Faith without Fear

Author's note:

If you're looking for an article about how to overcome fear and not deal with it, you're in the wrong place.

If you want to learn about how to deal with your shit and lean into it, keep reading.

Over the years, I have heard countless one-liners that I couldn’t disagree with more.

“Faith and fear can’t live in the same house.”

“If you’re going to pray, why worry – and if you’re going to worry, why pray?”


So I am going to explain why I wholeheartedly disagree with these statements.

First of all, you don’t have to believe in God or a higher power to get anything out of this post. If you’re already thinking “oh wow I didn’t know Hannah was into all that God-stuff,” that’s okay! I’m not quite sure what I believe in, but I’m at a point in my life where I realize that I can’t “play God” and control everything in my life.

I can’t actually control anything except how I choose to respond to my thoughts, feelings, other people, experiences, and external circumstances.

So, bear with me.

Faith and fear can absolutely live in the same house.

As human beings, we are wired on a neurological level to experience fear. If we didn’t have fear, our ancestors would have died at the paws of giant cave-dwelling beasts.

Like Bigfoot. Or rabid squirrels?

What I’m trying to say is this:

Fear is a primal instinct that has served human beings for as long as we have existed. Fear is essential; it is vital to survive. But as anxiety-prone, catastrophizing beings, we have taken fear to the next level.

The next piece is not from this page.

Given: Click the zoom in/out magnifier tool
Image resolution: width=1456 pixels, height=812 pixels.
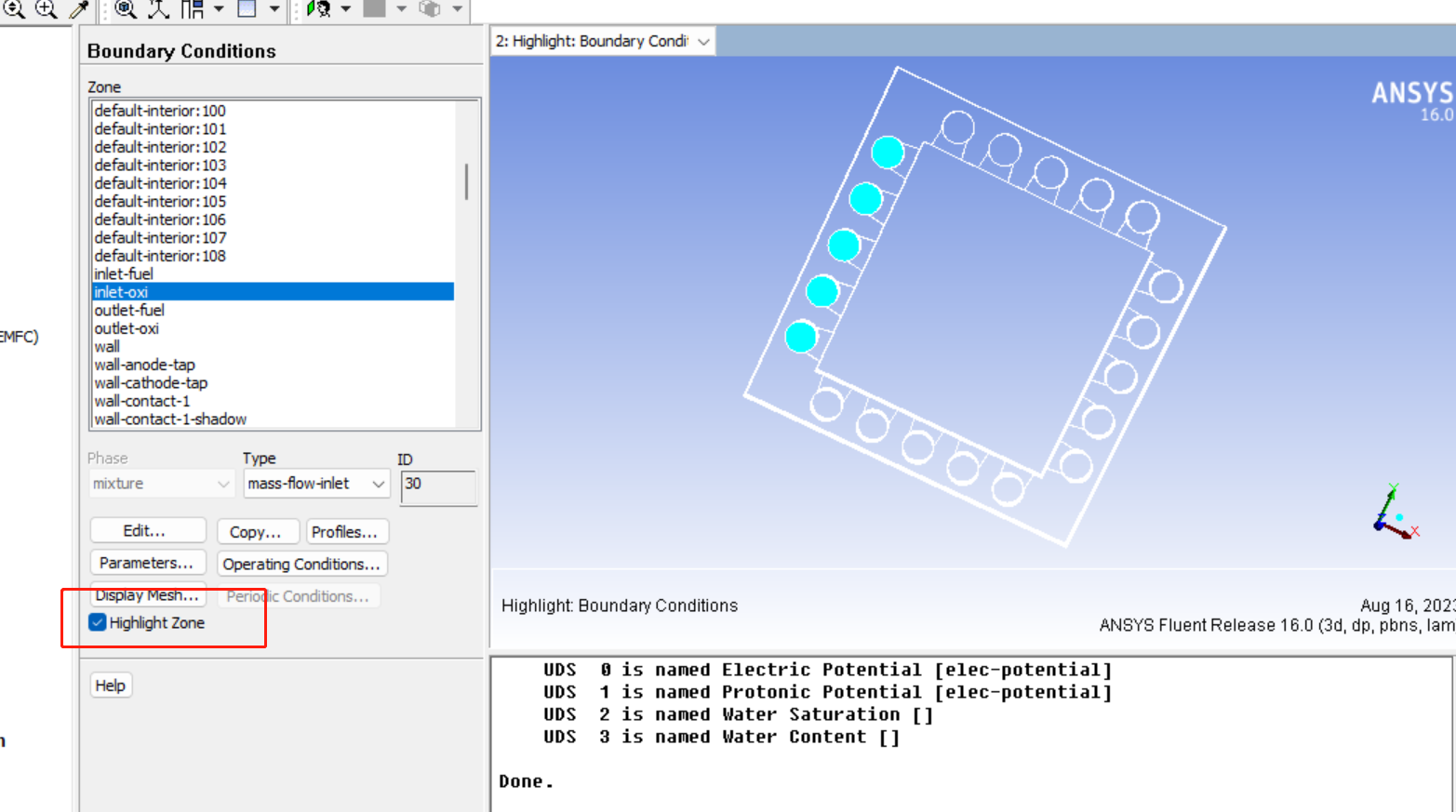Looking at the screenshot, I should tap(14, 9).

We spend so much of our lives in anticipatory anxiety – exhausting all of our limited energy ruminating on and obsessing about something that hasn’t happened yet, and may never happen.

We live in the “what-if’s.”

We rob ourselves of the present moment by anticipating the next.

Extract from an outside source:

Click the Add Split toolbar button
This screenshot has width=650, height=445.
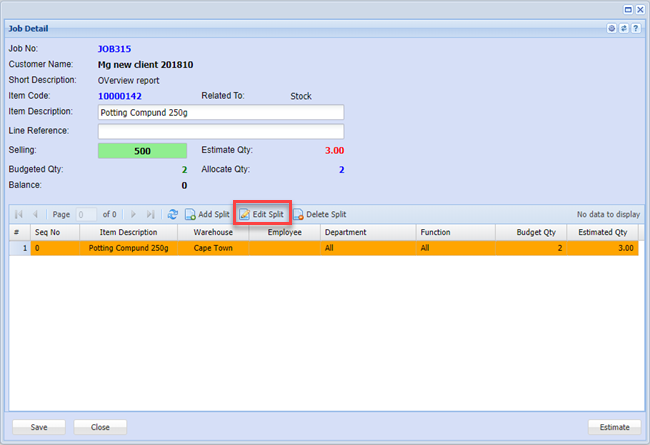click(207, 214)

So what do we do? How do we fix it? What is the solution?

I say this in almost every post I write, but I can’t stress it enough:

We have to go through what we go through. There is no way around it.

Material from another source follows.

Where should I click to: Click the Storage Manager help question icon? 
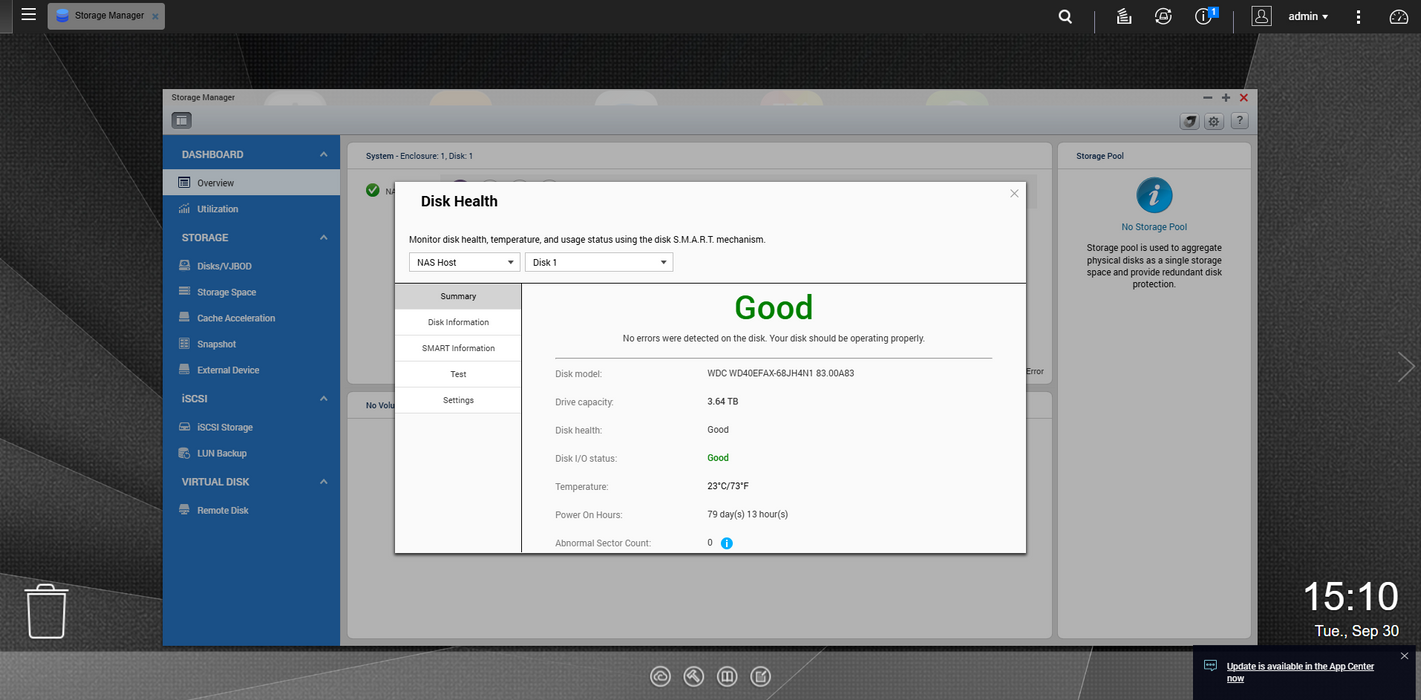click(1239, 121)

Be it resentment, fear, frustration, anger, sadness, grief, pain, and so on.

Acknowledge the fear. Embrace it. And cultivate faith.

In sequential order: we can't just jump to "dealing" with our fear. My late sponsor Scottee, may he rest in peace, used to always say - "we have to feel, deal heal. In that order."

Scottee taught me such a valuable lesson; We can't deal with our issues, emotions, or conflicts until we actually allow ourselves to feel them first. It sounds simple, but you'd be amazed at how quickly to jump to attempting to "fix" our discomfort.

If you want to read more about Scottee's incredible impact, click here.

So first, we acknowledge the feeling, Where is the fear coming from? Is it realistic, or is it a made up scenario in our head that likely won't come into fruition? We we living in reality or in the assumptions that engaged with long enough to the point of constructing our own fictitious reality?

Second, we embrace it. Lean in.

For the record, this will seldom be done with grace and poise. Sometimes this looks like crying, yelling, being curled up in the fetal position on the floor, and so on. We aren't supposed to be perfectly composed at all times. And take it from me, you absolutely will not be perfectly composed if you're truly leaning in.

While leaning in, talk to people! Invite trusted loved ones to be a part of your process. We can rarely get through pain and discomfort in a vacuum. Fear, shame, addiction, and other painful experiences can seldom exist long-term when combated with genuine connection. Stop trying to do it alone!

And lastly, pull on whatever deep sense of faith and trust you may have inside you.

Whatever you have faith in, let it be something outside of yourself.

I personally choose to believe in the universe – to believe that there exists among us energy and processes which are at work. I choose to believe that these processes are so much larger than me, leading me to a place of total surrender: I’ve let go of trying to figure out what’s “out there.”

What a relief!

I don’t actually need to know what I believe in. In fact, there is no amount of searching and researching that would lead me a place of total “knowing.”

But if I take an objective look at my life, I have always landed on my feet.

In 2015, I ended a significant relationship, quit my job with nothing lined up, and felt as though I was free falling. I didn’t understand how I could have faith in anything when I didn’t know what my life was going to look like.

All of my plans and designs were thrown out the window (due to my own self-sabotage) and I couldn’t imagine what would come next.

This excruciating pain led me to start writing. It led me to start speaking from the heart.

I was approached at a 12-step meeting and encouraged to apply for the job I have now.

I have been at this job for over 3 years now.

It led me to move to a new town and make deeper connections than I had ever experienced.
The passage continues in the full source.